* _TASK TO COMPLETE_: Restate the lines word for word, from the one containing "Apply italic formatting from the toolbar" through the last line of the entries below, without any other lines.

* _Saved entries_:
++++++++++

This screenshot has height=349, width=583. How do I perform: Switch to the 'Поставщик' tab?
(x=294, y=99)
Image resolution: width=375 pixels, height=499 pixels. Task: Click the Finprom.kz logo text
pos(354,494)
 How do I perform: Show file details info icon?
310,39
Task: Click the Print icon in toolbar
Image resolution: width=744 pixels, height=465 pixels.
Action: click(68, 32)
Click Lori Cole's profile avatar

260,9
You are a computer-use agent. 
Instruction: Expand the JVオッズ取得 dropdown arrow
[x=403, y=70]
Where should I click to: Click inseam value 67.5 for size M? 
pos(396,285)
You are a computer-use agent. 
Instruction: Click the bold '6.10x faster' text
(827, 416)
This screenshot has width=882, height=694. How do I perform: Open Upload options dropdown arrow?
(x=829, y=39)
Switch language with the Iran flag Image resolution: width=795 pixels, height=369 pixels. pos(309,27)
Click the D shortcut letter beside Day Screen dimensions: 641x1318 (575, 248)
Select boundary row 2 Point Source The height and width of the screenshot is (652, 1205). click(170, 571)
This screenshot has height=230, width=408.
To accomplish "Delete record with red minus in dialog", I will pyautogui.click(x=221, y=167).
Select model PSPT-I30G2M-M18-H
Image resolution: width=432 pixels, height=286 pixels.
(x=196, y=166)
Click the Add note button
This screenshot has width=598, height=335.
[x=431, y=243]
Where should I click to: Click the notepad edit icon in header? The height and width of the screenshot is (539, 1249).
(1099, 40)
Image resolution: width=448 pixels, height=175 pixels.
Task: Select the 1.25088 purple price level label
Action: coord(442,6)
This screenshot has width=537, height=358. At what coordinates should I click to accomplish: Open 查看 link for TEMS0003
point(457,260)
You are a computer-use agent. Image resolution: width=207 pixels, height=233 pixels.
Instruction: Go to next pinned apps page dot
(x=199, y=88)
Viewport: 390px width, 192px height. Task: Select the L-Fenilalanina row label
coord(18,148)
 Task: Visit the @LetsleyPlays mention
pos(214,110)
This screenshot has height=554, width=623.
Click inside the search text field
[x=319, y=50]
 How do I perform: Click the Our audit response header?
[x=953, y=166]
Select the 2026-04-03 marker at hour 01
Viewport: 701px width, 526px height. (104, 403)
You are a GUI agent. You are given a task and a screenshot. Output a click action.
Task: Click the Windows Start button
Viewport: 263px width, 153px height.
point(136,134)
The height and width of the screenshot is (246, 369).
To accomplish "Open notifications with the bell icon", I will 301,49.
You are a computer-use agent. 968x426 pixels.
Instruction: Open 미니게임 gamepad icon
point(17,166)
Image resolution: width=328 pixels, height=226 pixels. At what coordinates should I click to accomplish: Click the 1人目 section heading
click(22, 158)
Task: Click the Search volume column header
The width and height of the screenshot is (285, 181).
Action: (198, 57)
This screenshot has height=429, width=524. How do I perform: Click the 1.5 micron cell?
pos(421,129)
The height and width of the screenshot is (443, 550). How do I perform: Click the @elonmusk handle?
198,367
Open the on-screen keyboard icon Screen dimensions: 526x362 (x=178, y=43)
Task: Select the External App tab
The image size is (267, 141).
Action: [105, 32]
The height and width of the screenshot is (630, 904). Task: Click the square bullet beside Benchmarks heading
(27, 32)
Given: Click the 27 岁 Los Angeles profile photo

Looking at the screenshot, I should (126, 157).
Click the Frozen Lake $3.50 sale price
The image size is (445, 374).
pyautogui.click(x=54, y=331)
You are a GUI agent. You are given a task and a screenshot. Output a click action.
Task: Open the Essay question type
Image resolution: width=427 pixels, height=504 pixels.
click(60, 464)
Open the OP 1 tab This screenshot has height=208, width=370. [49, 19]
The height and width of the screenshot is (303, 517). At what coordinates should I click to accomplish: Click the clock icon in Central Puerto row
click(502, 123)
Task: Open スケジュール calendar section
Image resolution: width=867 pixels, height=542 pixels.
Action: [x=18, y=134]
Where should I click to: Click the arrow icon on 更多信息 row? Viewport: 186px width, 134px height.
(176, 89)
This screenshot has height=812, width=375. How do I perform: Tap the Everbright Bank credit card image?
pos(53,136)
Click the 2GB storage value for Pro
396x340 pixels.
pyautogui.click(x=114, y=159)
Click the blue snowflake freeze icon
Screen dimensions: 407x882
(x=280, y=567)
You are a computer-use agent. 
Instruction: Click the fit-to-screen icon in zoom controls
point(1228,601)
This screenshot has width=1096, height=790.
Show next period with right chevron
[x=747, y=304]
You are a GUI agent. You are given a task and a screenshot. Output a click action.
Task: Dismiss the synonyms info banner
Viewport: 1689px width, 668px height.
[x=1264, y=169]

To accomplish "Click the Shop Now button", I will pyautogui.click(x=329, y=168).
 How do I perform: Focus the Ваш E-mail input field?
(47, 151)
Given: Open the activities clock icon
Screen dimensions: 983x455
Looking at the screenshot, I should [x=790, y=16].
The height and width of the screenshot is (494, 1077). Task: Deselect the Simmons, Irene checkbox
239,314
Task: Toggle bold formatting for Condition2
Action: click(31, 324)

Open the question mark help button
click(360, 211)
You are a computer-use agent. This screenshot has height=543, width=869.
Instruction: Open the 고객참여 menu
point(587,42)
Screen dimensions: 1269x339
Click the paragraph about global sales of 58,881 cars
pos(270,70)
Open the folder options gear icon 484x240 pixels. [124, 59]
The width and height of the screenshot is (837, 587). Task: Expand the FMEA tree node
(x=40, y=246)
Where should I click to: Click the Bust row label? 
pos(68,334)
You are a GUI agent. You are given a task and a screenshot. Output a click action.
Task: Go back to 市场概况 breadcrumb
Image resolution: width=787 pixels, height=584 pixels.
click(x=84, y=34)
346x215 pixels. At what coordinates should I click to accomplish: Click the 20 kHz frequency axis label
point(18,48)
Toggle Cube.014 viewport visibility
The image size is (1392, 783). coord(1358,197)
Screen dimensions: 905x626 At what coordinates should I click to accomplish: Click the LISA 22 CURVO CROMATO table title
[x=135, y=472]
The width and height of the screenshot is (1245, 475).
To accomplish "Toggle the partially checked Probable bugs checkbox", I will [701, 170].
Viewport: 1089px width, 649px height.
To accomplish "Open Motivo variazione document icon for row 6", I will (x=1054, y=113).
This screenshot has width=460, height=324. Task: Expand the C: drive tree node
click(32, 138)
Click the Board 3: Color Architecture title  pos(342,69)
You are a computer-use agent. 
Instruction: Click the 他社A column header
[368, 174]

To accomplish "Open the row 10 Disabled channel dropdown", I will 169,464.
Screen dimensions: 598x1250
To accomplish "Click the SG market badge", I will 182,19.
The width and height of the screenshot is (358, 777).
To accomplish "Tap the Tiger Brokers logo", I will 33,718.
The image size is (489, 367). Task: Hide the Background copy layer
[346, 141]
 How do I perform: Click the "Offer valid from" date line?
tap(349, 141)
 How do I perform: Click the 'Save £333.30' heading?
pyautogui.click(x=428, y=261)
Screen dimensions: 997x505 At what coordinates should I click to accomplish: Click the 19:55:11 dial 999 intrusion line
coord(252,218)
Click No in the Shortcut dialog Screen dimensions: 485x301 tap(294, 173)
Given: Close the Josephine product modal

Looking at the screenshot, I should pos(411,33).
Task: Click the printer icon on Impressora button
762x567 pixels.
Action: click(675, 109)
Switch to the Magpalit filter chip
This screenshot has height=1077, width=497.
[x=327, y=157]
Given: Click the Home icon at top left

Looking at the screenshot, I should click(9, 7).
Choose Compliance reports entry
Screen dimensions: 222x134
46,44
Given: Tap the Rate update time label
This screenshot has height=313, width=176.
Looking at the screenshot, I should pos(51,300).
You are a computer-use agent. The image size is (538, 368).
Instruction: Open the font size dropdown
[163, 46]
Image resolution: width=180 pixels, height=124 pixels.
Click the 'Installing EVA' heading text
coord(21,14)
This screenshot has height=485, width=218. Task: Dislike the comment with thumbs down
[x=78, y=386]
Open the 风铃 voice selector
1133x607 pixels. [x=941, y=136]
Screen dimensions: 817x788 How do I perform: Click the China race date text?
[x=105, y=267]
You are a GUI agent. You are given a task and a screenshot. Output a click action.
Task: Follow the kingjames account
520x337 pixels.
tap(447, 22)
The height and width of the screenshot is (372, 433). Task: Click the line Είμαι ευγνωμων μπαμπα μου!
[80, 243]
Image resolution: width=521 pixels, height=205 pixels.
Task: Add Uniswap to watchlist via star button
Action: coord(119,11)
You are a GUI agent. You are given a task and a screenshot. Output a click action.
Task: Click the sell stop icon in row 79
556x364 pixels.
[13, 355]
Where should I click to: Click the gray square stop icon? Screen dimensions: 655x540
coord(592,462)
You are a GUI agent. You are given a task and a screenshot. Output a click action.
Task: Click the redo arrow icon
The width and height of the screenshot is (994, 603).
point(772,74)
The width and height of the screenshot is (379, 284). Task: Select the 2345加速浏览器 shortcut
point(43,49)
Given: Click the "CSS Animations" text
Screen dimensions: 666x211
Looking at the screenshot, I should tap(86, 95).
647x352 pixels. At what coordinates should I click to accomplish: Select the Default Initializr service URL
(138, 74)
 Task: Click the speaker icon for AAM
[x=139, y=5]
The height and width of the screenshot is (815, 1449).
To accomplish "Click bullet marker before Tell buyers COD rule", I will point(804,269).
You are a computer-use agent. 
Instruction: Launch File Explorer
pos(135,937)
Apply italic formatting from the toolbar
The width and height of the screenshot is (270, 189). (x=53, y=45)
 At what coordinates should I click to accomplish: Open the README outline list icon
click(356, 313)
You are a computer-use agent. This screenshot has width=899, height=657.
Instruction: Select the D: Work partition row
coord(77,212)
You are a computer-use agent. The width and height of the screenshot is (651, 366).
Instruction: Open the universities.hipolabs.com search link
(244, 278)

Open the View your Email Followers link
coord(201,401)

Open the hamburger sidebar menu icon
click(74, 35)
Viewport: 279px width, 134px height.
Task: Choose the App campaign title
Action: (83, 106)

++++++++++

* _ANSWER FOR THE TASK_:
Apply italic formatting from the toolbar
The width and height of the screenshot is (270, 189). (x=53, y=45)
 At what coordinates should I click to accomplish: Open the README outline list icon
click(356, 313)
You are a computer-use agent. This screenshot has width=899, height=657.
Instruction: Select the D: Work partition row
coord(77,212)
You are a computer-use agent. The width and height of the screenshot is (651, 366).
Instruction: Open the universities.hipolabs.com search link
(244, 278)

Open the View your Email Followers link
coord(201,401)

Open the hamburger sidebar menu icon
click(74, 35)
Viewport: 279px width, 134px height.
Task: Choose the App campaign title
Action: (83, 106)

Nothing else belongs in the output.